Dear Everyone,
here is the statement which will be posted tomorrow at the Cup & Top along with the art.
Love,
em
*****
“We urgently need to change the way that we manage our world, our corporate culture, our international relations, our treatment of the natural world and its ecosystems. We know we cannot go on living as we do. [Art prompts] us to see life differently, and when we free up our imaginative life, we are free to imagine a very different kind of world, and that is what is needed, and we have never needed it more urgently. In a world economy that depends on separations, art asks us to make connections…”
~ Jeanette Winterson on Art
When you view these works, I encourage you not to ask what they mean, but how they mean. To inquire of yourself not what words you would put to them, but what feelings are inspired by them. Less like a lightbulb and more like the Northern Lights. How do you personally free up your imaginative life each day? What is the different kind of world you imagine?

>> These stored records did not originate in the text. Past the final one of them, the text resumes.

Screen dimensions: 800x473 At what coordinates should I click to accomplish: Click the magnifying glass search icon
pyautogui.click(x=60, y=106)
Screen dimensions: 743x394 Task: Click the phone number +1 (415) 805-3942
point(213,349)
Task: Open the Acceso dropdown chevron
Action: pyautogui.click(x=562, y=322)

What are the connections you wish to make or see made?
This series of works - done not so much by me, but through me — began as an exploration of a connection I wished to make to my own biological-familial roots. It became something different, however, as the ideas engendered by the questions I was asking necessarily call attention to the larger picture of movement of peoples, traditional cultures, diaspora, and what it means to be a global citizen.

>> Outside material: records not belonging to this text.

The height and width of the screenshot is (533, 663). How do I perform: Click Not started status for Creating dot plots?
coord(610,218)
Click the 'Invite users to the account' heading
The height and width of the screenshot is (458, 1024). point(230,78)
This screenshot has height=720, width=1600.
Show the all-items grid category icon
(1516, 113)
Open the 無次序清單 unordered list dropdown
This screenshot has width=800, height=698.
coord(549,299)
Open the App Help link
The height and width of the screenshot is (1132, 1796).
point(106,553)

With Native American Indian heritage on both sides of my family (matrilineally Mi’kmaq and patrilineally Pocumtuck), I thought to do an exploration of contemporary Native culture as a way to re-connect with my ancestors. Unsurprisingly I found that, rather than a single cohesive narrative on each side, the stories are forever in motion… a family sets down roots for a while… the children grow and move and find routes to their own lives… set down roots… to routes…
Tracing my ancestors’ migrations (from the Nova Scotia area to Connecticut and from Deerfield to Westfield) I found stories of so many other journeys. How did we all get to where we are? And where do we go from here?

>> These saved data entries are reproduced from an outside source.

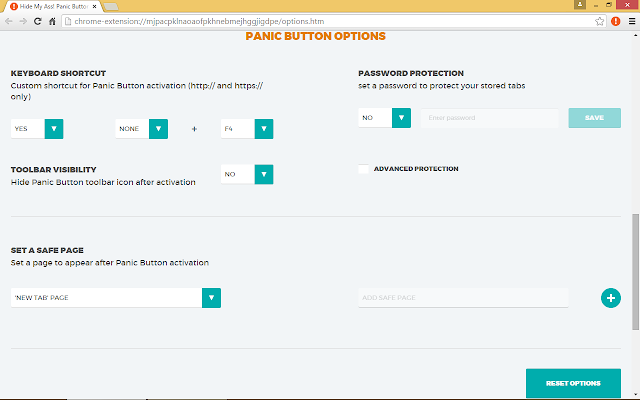Viewport: 640px width, 400px height.
Task: Click the Save password button
Action: (x=593, y=118)
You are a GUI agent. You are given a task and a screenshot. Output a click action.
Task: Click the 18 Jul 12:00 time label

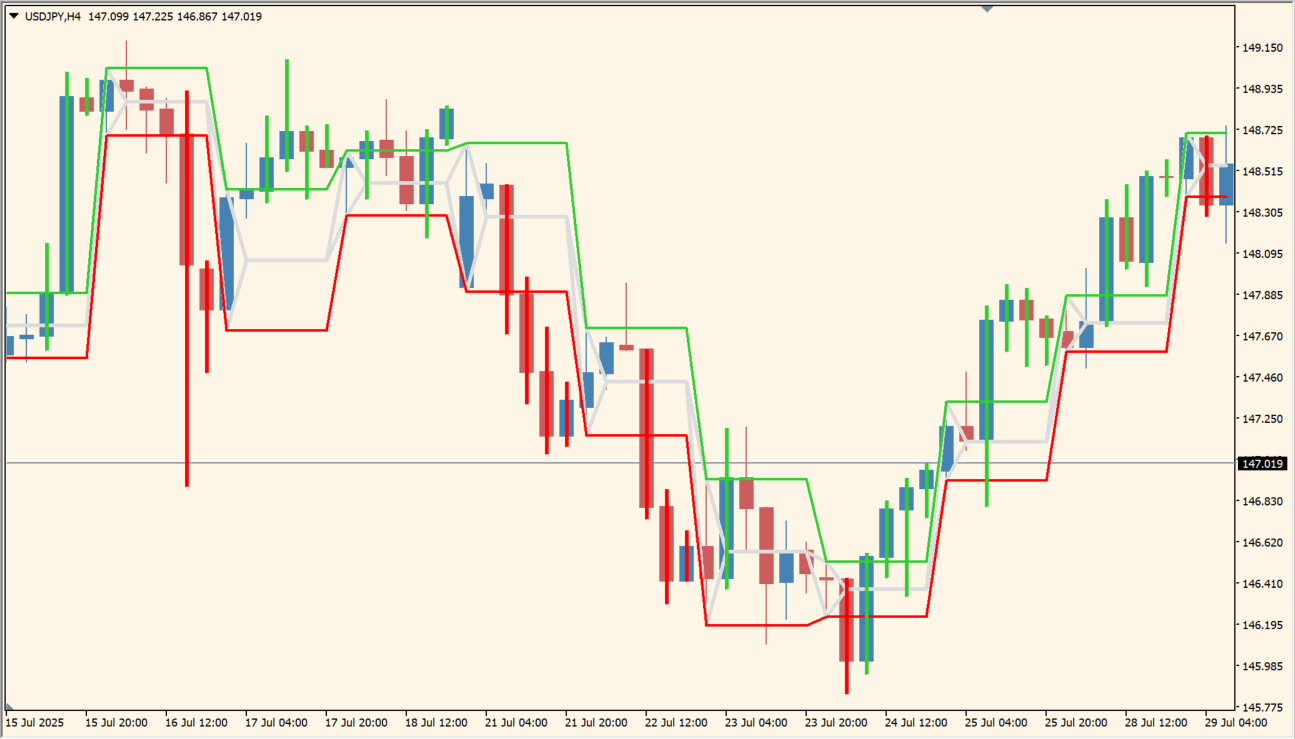[x=436, y=722]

In asking myself such broad rhetorical questions, I was finally moved to ponder this one: what is Sacred? In other words: what is it that gives our lives meaning? What is it that you hold as Sacred? G-d? Buddha? Allah? The Universe? Your Parents? Your children? Your dog? Your Self?
We each have the roots we claim as our own (be they literal or metaphoric, ancient or modern). And we each have our routes (travel which may be geographic or interior) that modify the meanings of our existence. This work started as an exploration of roots but has become a celebration of the endless circles of Life moving within the One Sacred Hoop of our shared world.
Without the domination that comes when boundaries are forcefully overstepped, how can these things that shape our lives be safely shared? With global histories of (attempted) genocide, colonization, and violence, what is needed in our collective dialogue to further the cause of peace & justice? Use your imagination. Now. What is it you need to hear? It’s time to listen. What is it your voice is yearning to say? It’s time to speak. Now. It’s time to make connections.